No podía tratarse de la mujer cuya boca necesitaba el enfermo mental Max para poder mantener relaciones sexuales normales, pensó Katrin. Y cuando ya prácticamente le había colgado el teléfono, escuchó que la mujer decía:

—¿Ustedes no necesitan una foto mía?

—¿Por qué lo pregunta? —reaccionó Katrin. Y sintió dos golpes suaves en las sienes.

La señora Willinger le contó que unos días antes había enviado una foto suya a Loterías y Apuestas del Estado. Las circunstancias eran extrañas, pero la señora Willinger estaba esperando el regalo promocional que le habían prometido.

—¿Saben ustedes algo sobre eso? —preguntó. (A lo mejor alguien debería explicarle qué sabían las personas que realizaban encuestas y qué no.)
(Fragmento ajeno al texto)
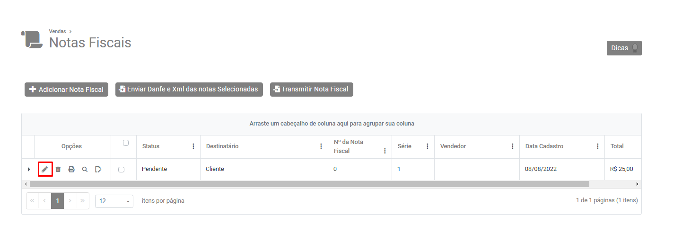Click the grid's horizontal scrollbar thumb
The width and height of the screenshot is (682, 234).
point(307,184)
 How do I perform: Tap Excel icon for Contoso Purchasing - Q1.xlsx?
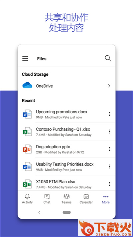27,131
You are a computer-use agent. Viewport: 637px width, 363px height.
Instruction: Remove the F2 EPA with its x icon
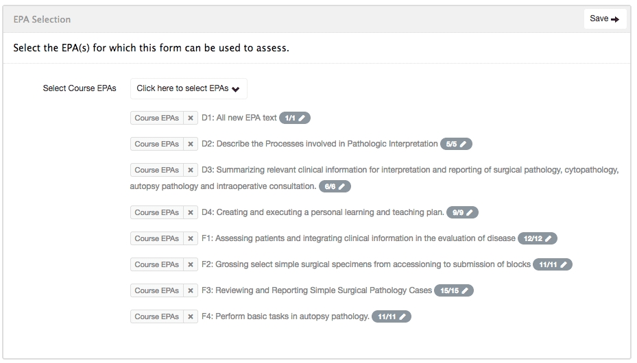[191, 264]
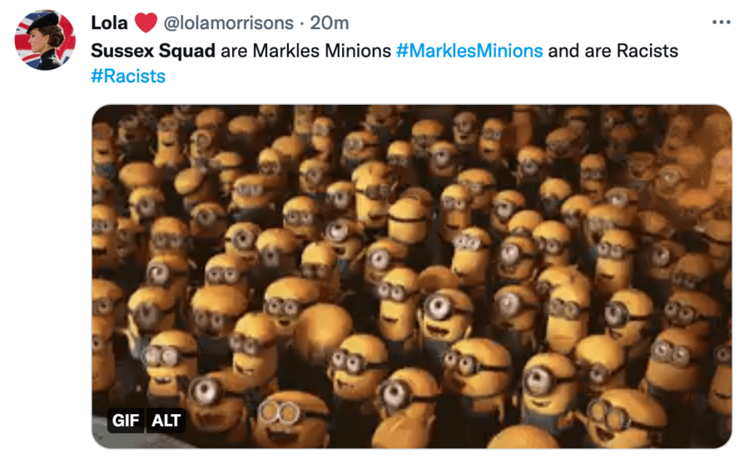749x458 pixels.
Task: Open the three-dot More options menu
Action: [x=722, y=22]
—No, pero podemos informarnos —le respondió Katrin. Y antes de dar por finalizada la conversación, le pidió que le diera el nombre, la dirección y el número de teléfono de la persona de contacto.

Ya era bastante tarde, pero la misteriosa dama de la lotería, que respondía al nombre de Paula Stein, todavía estaba de servicio. O al menos respondió al teléfono.

—¿Hablo con Loterías y Apuestas del Estado? —preguntó Katrin.

—No, soy Paula —respondió la mujer. Pero enseguida cambió de opinión y dijo—: O sí, en cierta manera. ¿La señora Willinger?

—No, no soy la señora Willinger —dijo Katrin—. Pero ya que ha salido a colación, ¿no tendrá usted por casualidad una foto de la señora Willinger? —preguntó Katrin.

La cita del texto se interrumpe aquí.